Stored data:

------------------------------------

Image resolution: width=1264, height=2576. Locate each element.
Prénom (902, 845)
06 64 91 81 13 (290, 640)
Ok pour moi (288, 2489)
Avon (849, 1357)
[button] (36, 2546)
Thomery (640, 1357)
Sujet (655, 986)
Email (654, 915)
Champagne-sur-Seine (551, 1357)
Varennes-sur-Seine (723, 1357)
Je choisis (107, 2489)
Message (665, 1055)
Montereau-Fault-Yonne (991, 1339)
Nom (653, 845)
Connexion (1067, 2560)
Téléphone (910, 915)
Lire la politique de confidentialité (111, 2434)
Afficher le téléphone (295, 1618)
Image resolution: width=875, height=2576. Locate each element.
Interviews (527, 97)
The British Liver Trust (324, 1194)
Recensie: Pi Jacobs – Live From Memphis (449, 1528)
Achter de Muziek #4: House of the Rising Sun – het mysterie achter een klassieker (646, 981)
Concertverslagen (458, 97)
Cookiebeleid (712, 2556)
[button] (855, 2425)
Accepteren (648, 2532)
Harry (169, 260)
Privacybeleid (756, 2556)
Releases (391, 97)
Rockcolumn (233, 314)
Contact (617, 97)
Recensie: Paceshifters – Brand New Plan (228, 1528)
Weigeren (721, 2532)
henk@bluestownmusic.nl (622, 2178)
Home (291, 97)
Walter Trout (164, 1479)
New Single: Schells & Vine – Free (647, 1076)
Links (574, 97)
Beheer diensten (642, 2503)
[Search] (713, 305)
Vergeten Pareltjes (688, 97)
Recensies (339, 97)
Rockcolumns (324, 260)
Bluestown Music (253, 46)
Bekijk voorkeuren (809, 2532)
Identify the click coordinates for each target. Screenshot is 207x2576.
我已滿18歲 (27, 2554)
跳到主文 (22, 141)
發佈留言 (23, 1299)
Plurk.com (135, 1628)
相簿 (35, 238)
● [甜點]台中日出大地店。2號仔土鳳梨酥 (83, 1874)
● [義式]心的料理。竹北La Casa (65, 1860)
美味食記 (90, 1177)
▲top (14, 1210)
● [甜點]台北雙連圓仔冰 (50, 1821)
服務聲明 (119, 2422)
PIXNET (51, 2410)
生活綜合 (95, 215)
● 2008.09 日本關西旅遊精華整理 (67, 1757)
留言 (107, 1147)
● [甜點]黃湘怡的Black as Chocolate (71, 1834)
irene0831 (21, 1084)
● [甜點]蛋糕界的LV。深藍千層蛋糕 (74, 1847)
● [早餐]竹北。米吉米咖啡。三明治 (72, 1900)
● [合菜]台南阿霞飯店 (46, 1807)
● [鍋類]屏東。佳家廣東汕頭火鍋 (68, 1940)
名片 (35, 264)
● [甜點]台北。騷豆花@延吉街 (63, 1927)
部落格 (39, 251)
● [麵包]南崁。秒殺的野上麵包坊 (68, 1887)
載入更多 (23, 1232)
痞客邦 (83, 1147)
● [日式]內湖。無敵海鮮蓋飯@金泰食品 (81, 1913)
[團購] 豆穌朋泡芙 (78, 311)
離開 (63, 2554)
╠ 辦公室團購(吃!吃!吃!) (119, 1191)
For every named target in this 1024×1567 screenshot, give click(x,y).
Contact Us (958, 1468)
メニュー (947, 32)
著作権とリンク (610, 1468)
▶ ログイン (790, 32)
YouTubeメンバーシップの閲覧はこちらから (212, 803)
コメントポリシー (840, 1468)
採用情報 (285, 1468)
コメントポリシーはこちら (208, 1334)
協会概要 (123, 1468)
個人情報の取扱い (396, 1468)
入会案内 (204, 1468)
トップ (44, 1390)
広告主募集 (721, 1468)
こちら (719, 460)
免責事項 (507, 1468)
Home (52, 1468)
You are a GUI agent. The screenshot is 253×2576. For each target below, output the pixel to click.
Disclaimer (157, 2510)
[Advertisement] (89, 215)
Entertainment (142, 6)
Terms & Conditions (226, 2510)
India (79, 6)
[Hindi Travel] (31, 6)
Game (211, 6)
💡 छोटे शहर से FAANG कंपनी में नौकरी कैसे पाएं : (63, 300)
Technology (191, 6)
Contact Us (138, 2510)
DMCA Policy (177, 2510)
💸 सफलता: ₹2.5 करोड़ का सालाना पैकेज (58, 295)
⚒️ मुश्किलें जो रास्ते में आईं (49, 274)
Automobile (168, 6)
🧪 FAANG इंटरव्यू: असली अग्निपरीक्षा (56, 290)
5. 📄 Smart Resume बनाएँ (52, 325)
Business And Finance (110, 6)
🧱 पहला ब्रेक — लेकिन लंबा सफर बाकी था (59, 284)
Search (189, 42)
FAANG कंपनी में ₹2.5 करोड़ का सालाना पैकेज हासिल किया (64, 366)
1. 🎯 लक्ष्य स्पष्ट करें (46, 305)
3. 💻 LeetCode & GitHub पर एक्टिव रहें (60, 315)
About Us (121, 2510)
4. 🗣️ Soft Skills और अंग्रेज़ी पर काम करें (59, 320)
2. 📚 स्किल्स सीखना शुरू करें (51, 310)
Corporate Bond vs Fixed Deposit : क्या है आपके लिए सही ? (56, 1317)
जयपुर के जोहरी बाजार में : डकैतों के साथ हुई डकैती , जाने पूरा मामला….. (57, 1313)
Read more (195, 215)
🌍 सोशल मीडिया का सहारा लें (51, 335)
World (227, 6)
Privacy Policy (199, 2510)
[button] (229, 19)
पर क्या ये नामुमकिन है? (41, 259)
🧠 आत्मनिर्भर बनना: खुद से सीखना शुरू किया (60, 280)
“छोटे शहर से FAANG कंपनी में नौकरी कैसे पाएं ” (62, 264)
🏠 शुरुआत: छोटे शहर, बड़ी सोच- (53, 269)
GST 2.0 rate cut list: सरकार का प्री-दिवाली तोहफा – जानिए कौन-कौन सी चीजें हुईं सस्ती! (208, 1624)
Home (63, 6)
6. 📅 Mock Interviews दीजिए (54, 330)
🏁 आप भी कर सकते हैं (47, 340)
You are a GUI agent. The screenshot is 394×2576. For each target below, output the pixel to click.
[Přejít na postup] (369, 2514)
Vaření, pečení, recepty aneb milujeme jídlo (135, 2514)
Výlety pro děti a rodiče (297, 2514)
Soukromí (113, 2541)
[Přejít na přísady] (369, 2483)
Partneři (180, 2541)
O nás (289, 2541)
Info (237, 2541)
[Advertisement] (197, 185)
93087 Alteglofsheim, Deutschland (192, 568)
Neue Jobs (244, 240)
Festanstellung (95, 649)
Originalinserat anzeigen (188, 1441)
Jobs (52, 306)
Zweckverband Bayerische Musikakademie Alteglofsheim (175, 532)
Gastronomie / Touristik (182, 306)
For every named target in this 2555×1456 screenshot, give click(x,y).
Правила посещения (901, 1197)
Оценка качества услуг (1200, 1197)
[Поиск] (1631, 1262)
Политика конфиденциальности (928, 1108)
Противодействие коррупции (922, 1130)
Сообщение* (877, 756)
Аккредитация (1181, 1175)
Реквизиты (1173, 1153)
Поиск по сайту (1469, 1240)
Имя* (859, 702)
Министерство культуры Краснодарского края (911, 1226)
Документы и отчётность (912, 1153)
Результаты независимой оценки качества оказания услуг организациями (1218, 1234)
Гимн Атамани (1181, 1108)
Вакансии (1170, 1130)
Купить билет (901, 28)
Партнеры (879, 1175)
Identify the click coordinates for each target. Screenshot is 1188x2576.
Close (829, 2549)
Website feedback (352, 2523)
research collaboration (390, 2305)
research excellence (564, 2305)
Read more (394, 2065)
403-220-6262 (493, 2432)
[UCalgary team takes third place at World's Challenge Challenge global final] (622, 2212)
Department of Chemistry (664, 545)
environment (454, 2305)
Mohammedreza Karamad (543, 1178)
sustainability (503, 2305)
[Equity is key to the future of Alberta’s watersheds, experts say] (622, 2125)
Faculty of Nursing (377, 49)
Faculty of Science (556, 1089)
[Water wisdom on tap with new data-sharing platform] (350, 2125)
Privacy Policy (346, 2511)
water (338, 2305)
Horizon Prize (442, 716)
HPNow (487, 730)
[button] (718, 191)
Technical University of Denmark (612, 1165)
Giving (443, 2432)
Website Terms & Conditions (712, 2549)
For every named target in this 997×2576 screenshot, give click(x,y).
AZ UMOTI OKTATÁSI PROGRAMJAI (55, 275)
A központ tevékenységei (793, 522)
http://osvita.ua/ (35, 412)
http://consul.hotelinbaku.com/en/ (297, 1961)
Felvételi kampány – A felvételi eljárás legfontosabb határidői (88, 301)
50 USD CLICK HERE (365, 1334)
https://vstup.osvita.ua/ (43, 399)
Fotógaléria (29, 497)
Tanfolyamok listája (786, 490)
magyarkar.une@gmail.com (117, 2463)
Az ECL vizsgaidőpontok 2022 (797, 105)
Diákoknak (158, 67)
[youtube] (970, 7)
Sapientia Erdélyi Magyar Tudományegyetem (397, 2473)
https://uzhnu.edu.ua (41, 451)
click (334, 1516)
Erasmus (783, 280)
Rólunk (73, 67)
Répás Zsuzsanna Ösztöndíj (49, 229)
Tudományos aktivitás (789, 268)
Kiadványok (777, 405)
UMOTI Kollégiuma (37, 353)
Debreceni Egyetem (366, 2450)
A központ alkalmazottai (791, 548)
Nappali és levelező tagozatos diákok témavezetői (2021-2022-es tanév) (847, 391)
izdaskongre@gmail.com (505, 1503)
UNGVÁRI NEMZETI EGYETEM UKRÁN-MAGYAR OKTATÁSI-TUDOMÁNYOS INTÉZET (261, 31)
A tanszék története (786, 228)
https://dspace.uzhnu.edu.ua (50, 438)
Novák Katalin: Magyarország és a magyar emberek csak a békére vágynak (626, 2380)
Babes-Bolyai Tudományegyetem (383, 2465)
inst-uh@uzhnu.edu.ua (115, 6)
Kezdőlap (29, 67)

------------------------------------

__Required action__: Using the data above, extract exactly the lines from the one that holds "[甜點]台北。騷豆花@延吉街 (63, 1927)" to the one that holds "2. 📚 स्किल्स सीखना शुरू करें (51, 310)", both ends included, and no others.

__Response to the task__:
● [甜點]台北。騷豆花@延吉街 (63, 1927)
部落格 (39, 251)
● [麵包]南崁。秒殺的野上麵包坊 (68, 1887)
載入更多 (23, 1232)
痞客邦 (83, 1147)
● [日式]內湖。無敵海鮮蓋飯@金泰食品 (81, 1913)
[團購] 豆穌朋泡芙 (78, 311)
離開 (63, 2554)
╠ 辦公室團購(吃!吃!吃!) (119, 1191)
For every named target in this 1024×1567 screenshot, give click(x,y).
Contact Us (958, 1468)
メニュー (947, 32)
著作権とリンク (610, 1468)
▶ ログイン (790, 32)
YouTubeメンバーシップの閲覧はこちらから (212, 803)
コメントポリシー (840, 1468)
採用情報 (285, 1468)
コメントポリシーはこちら (208, 1334)
協会概要 (123, 1468)
個人情報の取扱い (396, 1468)
入会案内 (204, 1468)
トップ (44, 1390)
広告主募集 (721, 1468)
こちら (719, 460)
免責事項 (507, 1468)
Home (52, 1468)
You are a GUI agent. The screenshot is 253×2576. For each target below, output the pixel to click.
Disclaimer (157, 2510)
[Advertisement] (89, 215)
Entertainment (142, 6)
Terms & Conditions (226, 2510)
India (79, 6)
[Hindi Travel] (31, 6)
Game (211, 6)
💡 छोटे शहर से FAANG कंपनी में नौकरी कैसे पाएं : (63, 300)
Technology (191, 6)
Contact Us (138, 2510)
DMCA Policy (177, 2510)
💸 सफलता: ₹2.5 करोड़ का सालाना पैकेज (58, 295)
⚒️ मुश्किलें जो रास्ते में आईं (49, 274)
Automobile (168, 6)
🧪 FAANG इंटरव्यू: असली अग्निपरीक्षा (56, 290)
5. 📄 Smart Resume बनाएँ (52, 325)
Business And Finance (110, 6)
🧱 पहला ब्रेक — लेकिन लंबा सफर बाकी था (59, 284)
Search (189, 42)
FAANG कंपनी में ₹2.5 करोड़ का सालाना पैकेज हासिल किया (64, 366)
1. 🎯 लक्ष्य स्पष्ट करें (46, 305)
3. 💻 LeetCode & GitHub पर एक्टिव रहें (60, 315)
About Us (121, 2510)
4. 🗣️ Soft Skills और अंग्रेज़ी पर काम करें (59, 320)
2. 📚 स्किल्स सीखना शुरू करें (51, 310)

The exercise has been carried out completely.